Assignment
Tally the lines of the data that include the word "click" and state the total, nothing else.

Records to process
•••

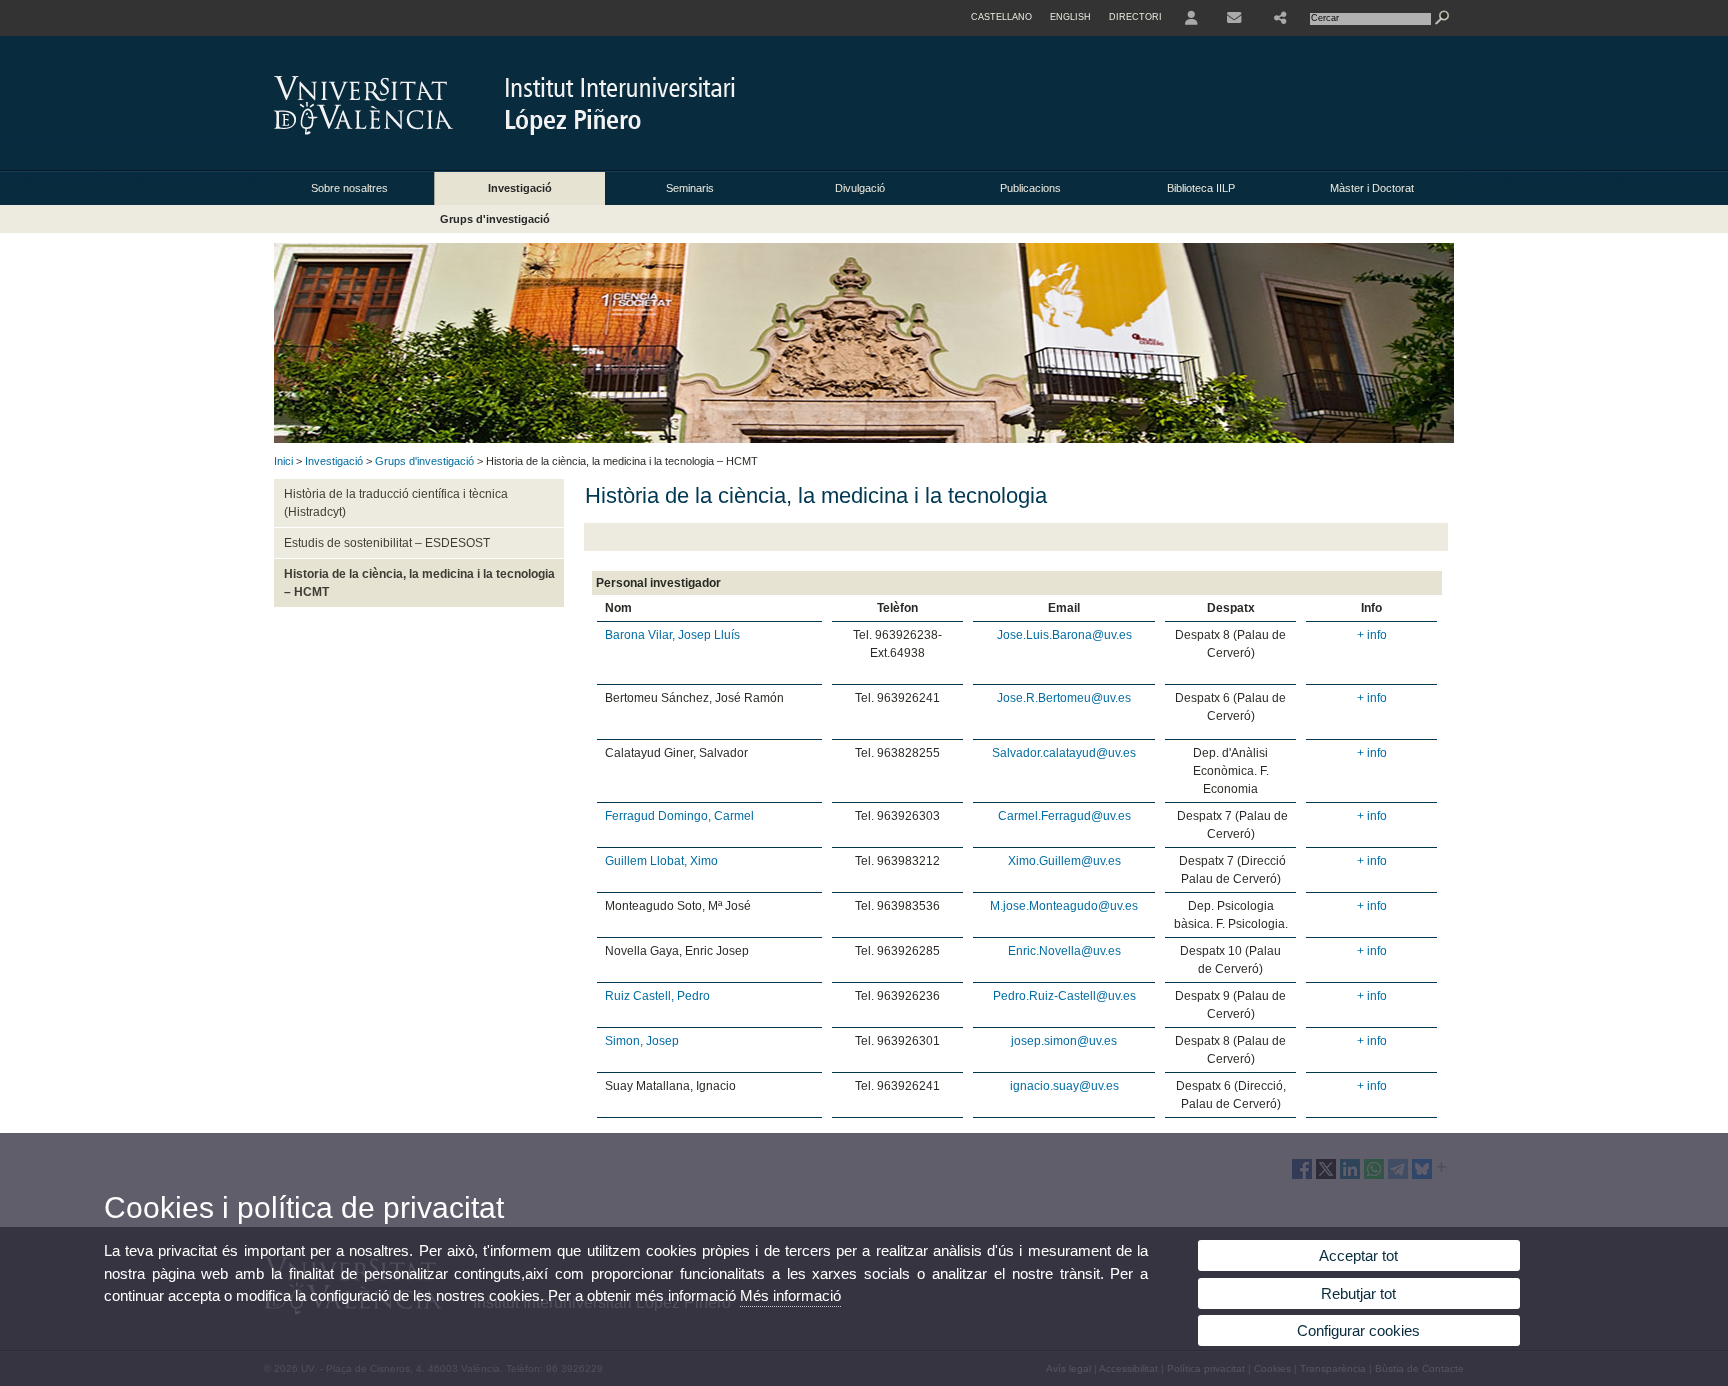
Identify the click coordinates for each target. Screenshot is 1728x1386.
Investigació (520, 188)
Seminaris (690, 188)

•••

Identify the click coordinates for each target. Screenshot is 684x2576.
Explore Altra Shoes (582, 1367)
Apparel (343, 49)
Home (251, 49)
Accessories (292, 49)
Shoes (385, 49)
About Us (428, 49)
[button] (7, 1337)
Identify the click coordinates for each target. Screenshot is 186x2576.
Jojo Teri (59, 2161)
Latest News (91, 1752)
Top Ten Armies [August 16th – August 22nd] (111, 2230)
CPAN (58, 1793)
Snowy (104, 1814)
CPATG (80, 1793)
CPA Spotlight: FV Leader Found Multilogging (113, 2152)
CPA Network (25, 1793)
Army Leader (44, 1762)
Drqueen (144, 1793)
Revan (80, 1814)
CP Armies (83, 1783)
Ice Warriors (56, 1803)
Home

•••

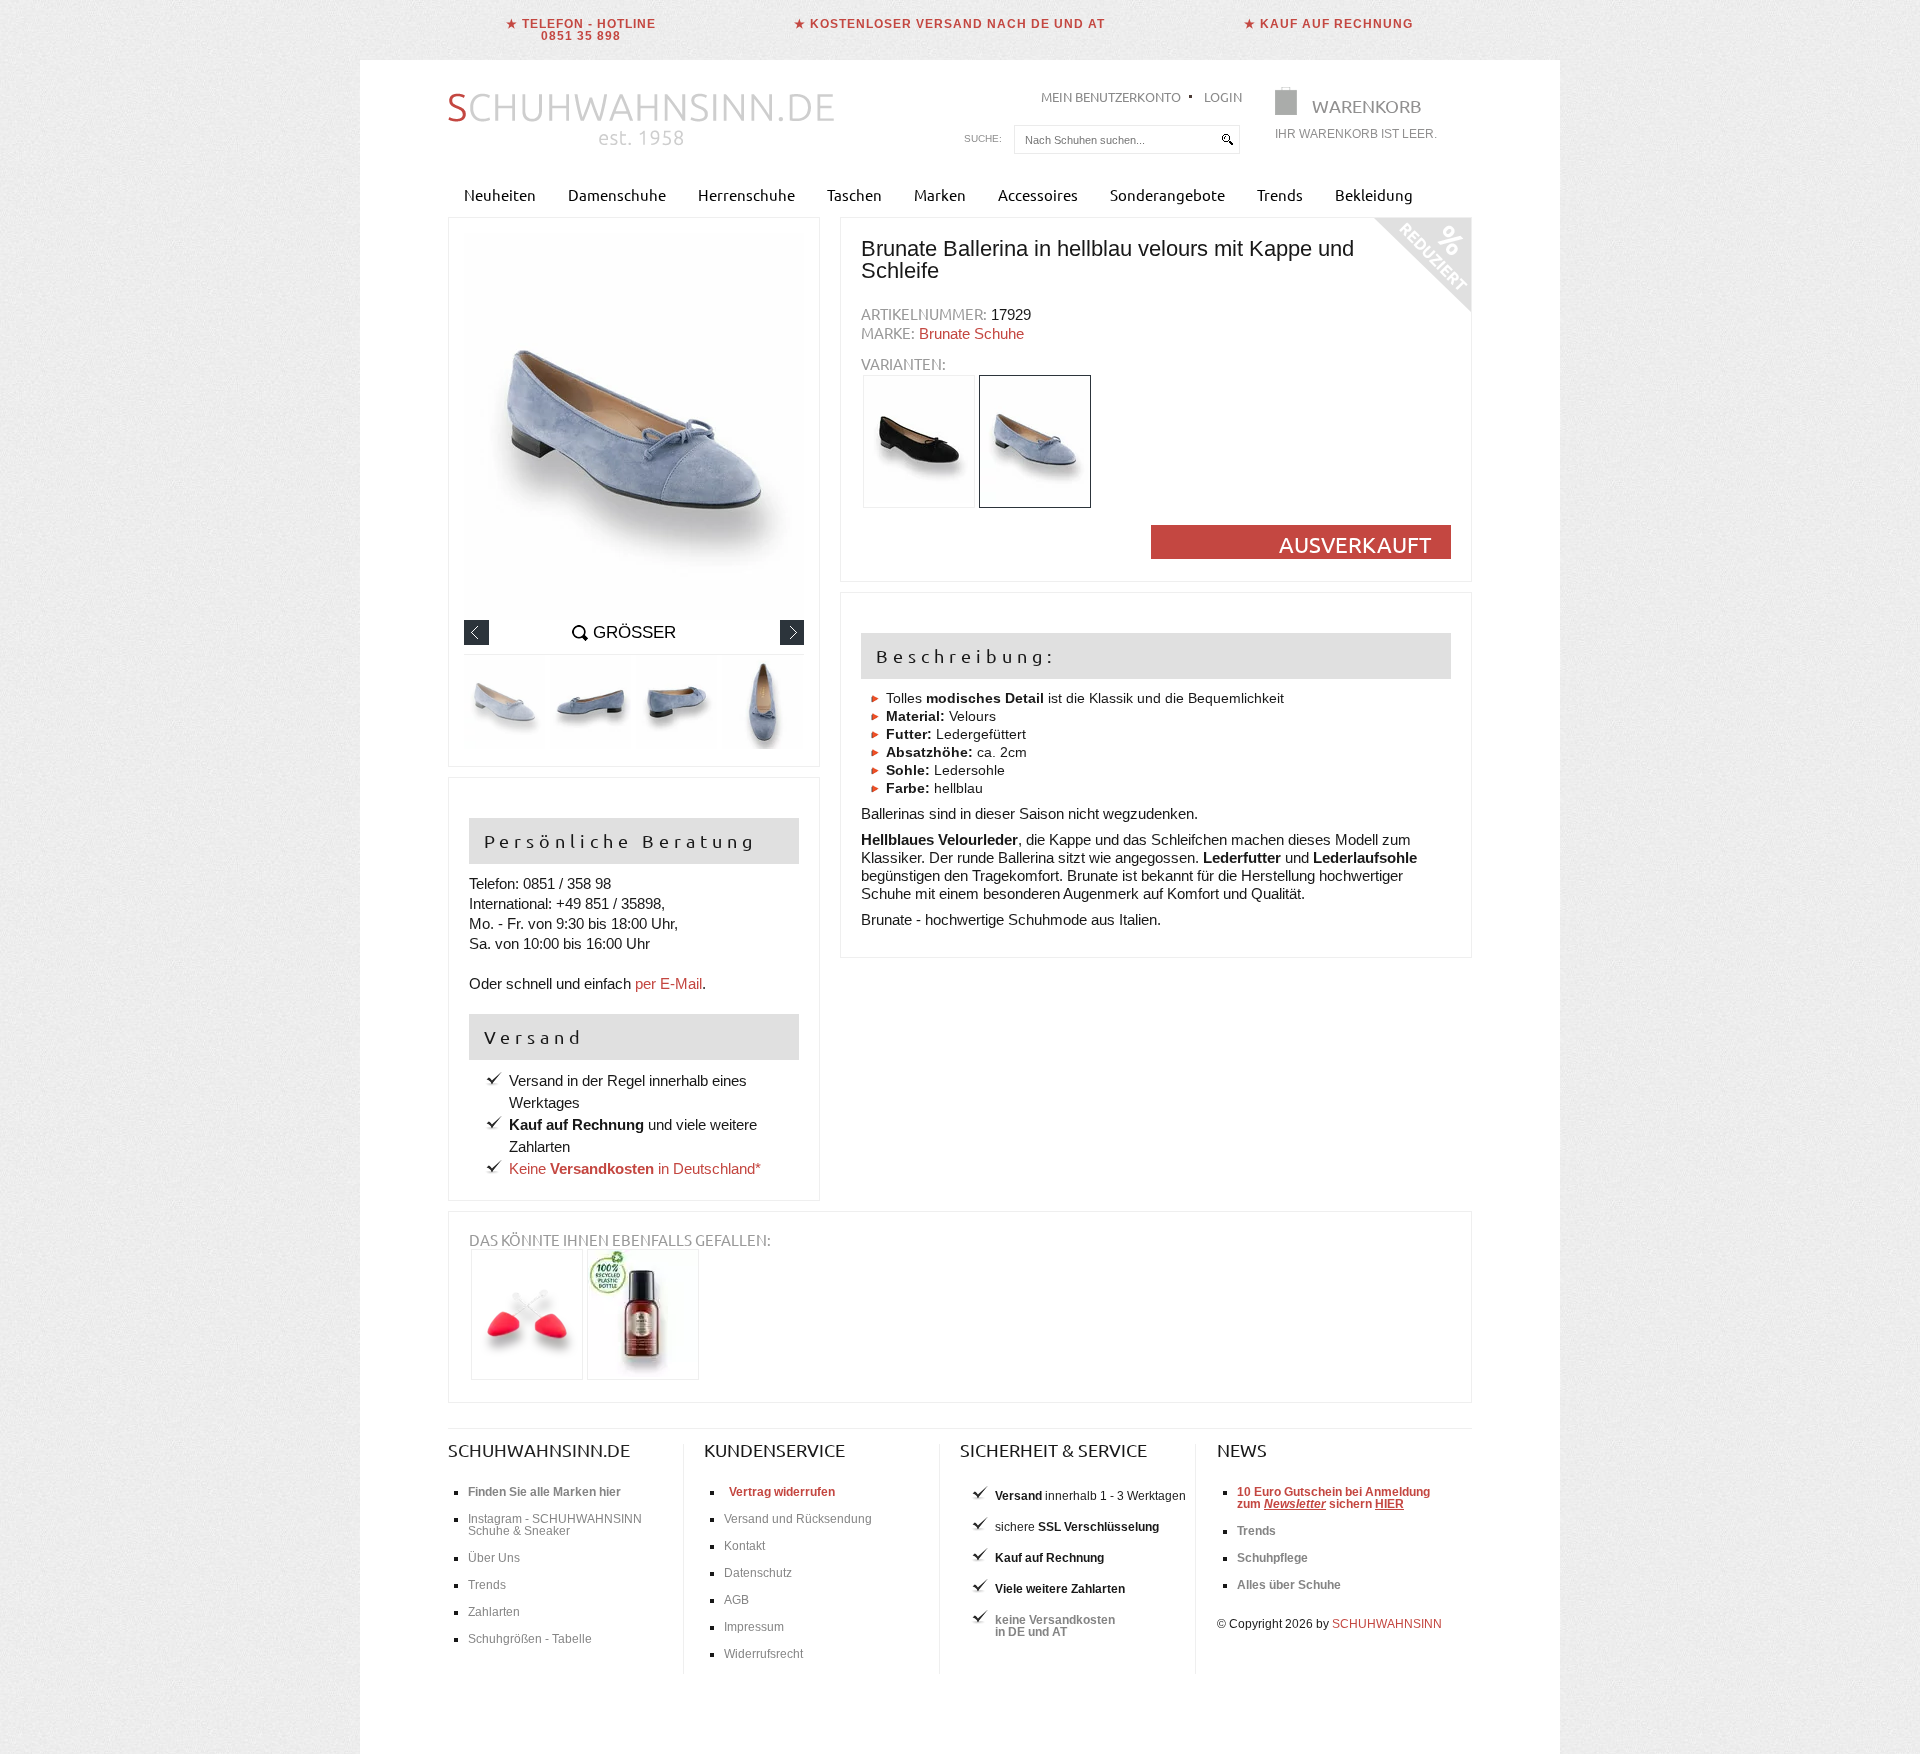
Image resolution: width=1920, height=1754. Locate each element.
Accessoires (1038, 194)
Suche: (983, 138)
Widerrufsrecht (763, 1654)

•••

Response to this exercise
3